2. The neuro-synaptic processing circuitry according to claim 1, wherein memory ranges and locations in the data memory for storing the synaptic weights and neuron states are configurable by the GP-CPU.

3. The neuro-synaptic processing circuitry according to claim 1, wherein the GP-CPU is configured to, under instruction of the program code, upon a triggering event, to start execution of the micro-code kernel.

4. The neuro-synaptic processing circuitry according to claim 1, wherein the loop buffer is further configured to store a plurality of micro-code kernels in the register-based memory and to execute a select micro-code kernel upon instruction of the GP-CPU.

5. The neuro-synaptic processing circuitry according to claim 1, wherein the GP-CPU is configured to, under instruction of the program code, disable one or more of the NPEs.

6. The neuro-synaptic processing circuitry according to claim 1, wherein the synaptic weights and/or neuron states in the data memory have a configurable data-type, such as one or more fixed-point data-type and/or one or more data-types with a fixed-point portion and a scaling portion; and wherein the SIMD instruction set comprises instructions for converting said data-type to a data-type supported by the NPEs.

7. The neuro-synaptic processing circuitry according to claim 1, wherein the synaptic weights and/or neuron states in the data memory have a configurable bit width fitting within sub-portions of the respective portions of the memory port; and wherein the SIMD instruction set comprises instructions for selecting said sub-portion from different positions within the respective portions.

8. The neuro-synaptic processing circuitry according to claim 1, wherein the NPEs are configured to, upon triggering a condition during the execution, trigger an output event.

9. The neuro-synaptic processing circuitry according to claim 8, further comprising an event generation circuitry configured to receive output events from the NPEs, to buffer the output events, and to interrupt the GP-CPU to signal the occurrence of the output events.

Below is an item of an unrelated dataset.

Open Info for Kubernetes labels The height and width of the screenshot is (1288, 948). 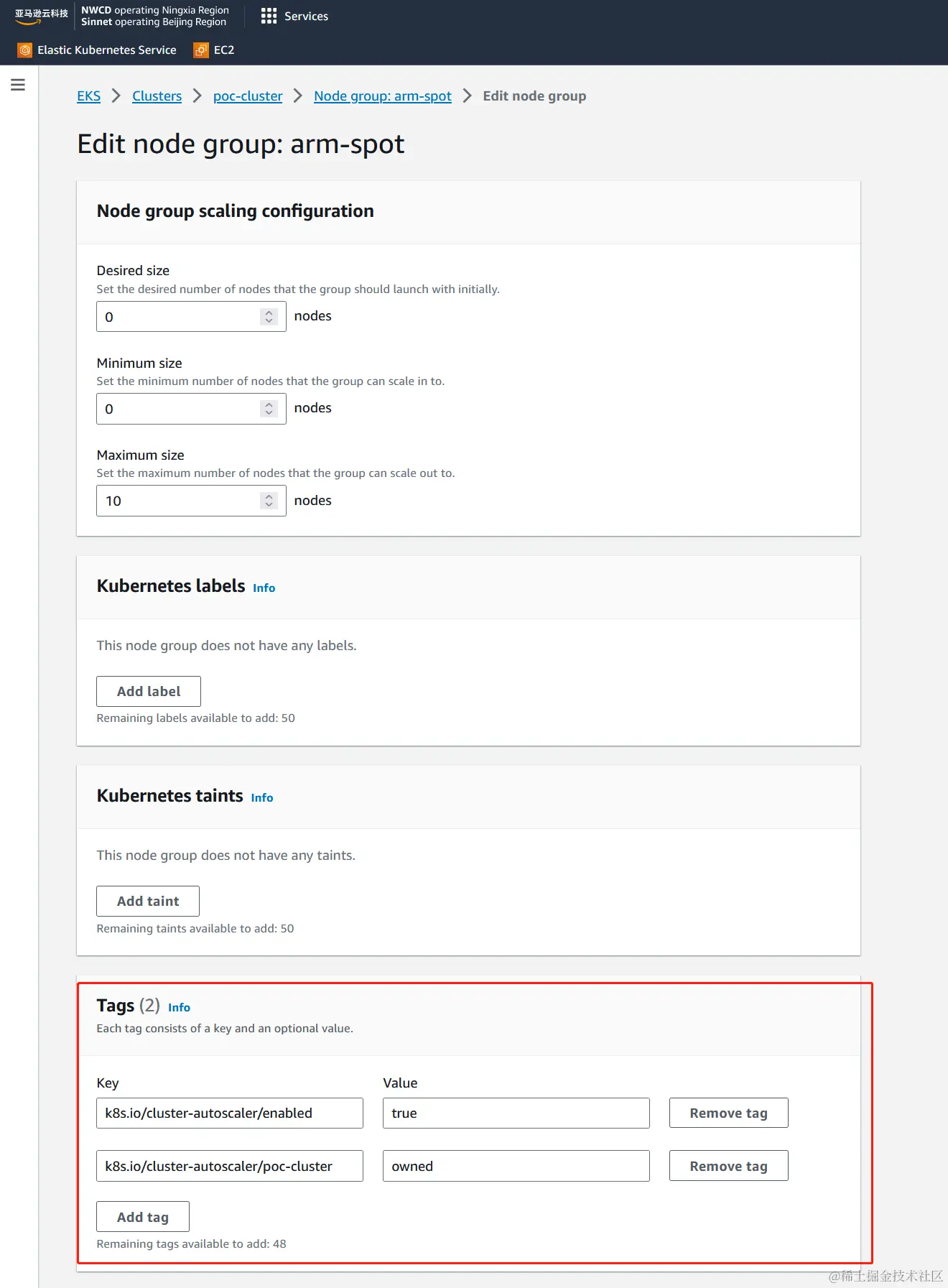tap(264, 588)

10. The neuro-synaptic processing circuitry according to claim 9, wherein the event generation circuitry is further configured to encode one or more of the output events into a packet and to include an address of a neuron generating the output event into the packet.

11. A neuro-synaptic multicore processing circuitry comprising a plurality of neuro-synaptic processing circuitries according to claim 1.

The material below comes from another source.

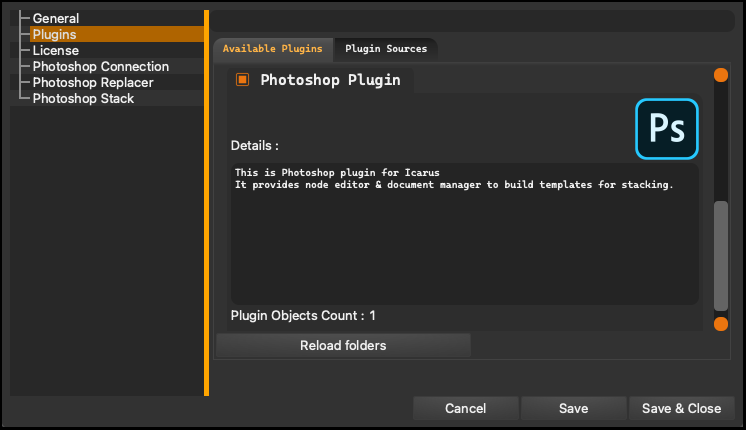Switch to the Plugin Sources tab

click(386, 49)
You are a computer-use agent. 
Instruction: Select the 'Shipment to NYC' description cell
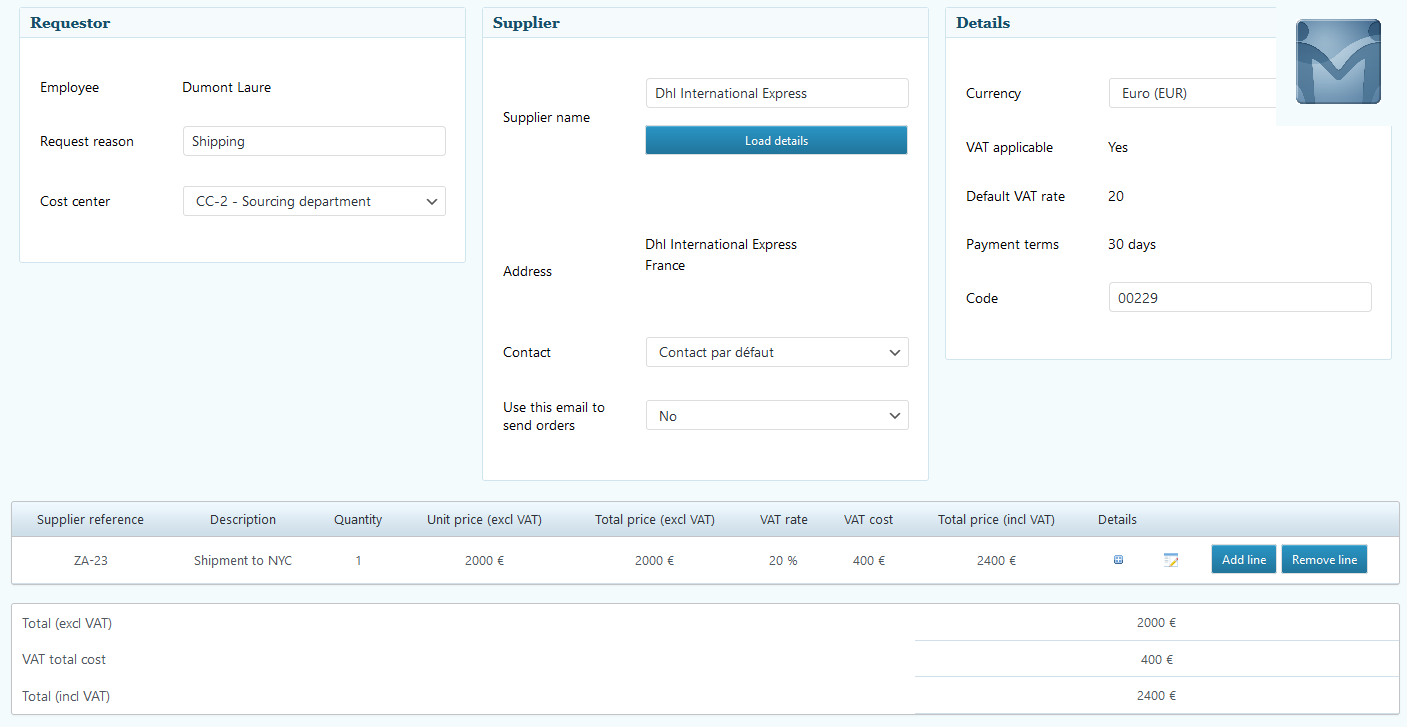(243, 561)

12. A neuro-synaptic multicore processing circuitry comprising a plurality of neuro-synaptic processing circuitries according to claim 7, further comprising a network-on-chip, NoC, for transmitting packets with events among the plurality of neuro-synaptic processing circuitries.

13. The neuro-synaptic multicore processing circuitry according to claim 11, wherein the NoC is a multicast, source-based addressing NoC.

14. The neuro-synaptic multicore processing circuitry according to claim 11, further comprising a shared memory accessible by the GP-CPUs; and wherein a respective GP-CPU is configured to, under instruction of the program code, pre-fetch the synaptic weights and/or neuron states from the shared memory to the data memory.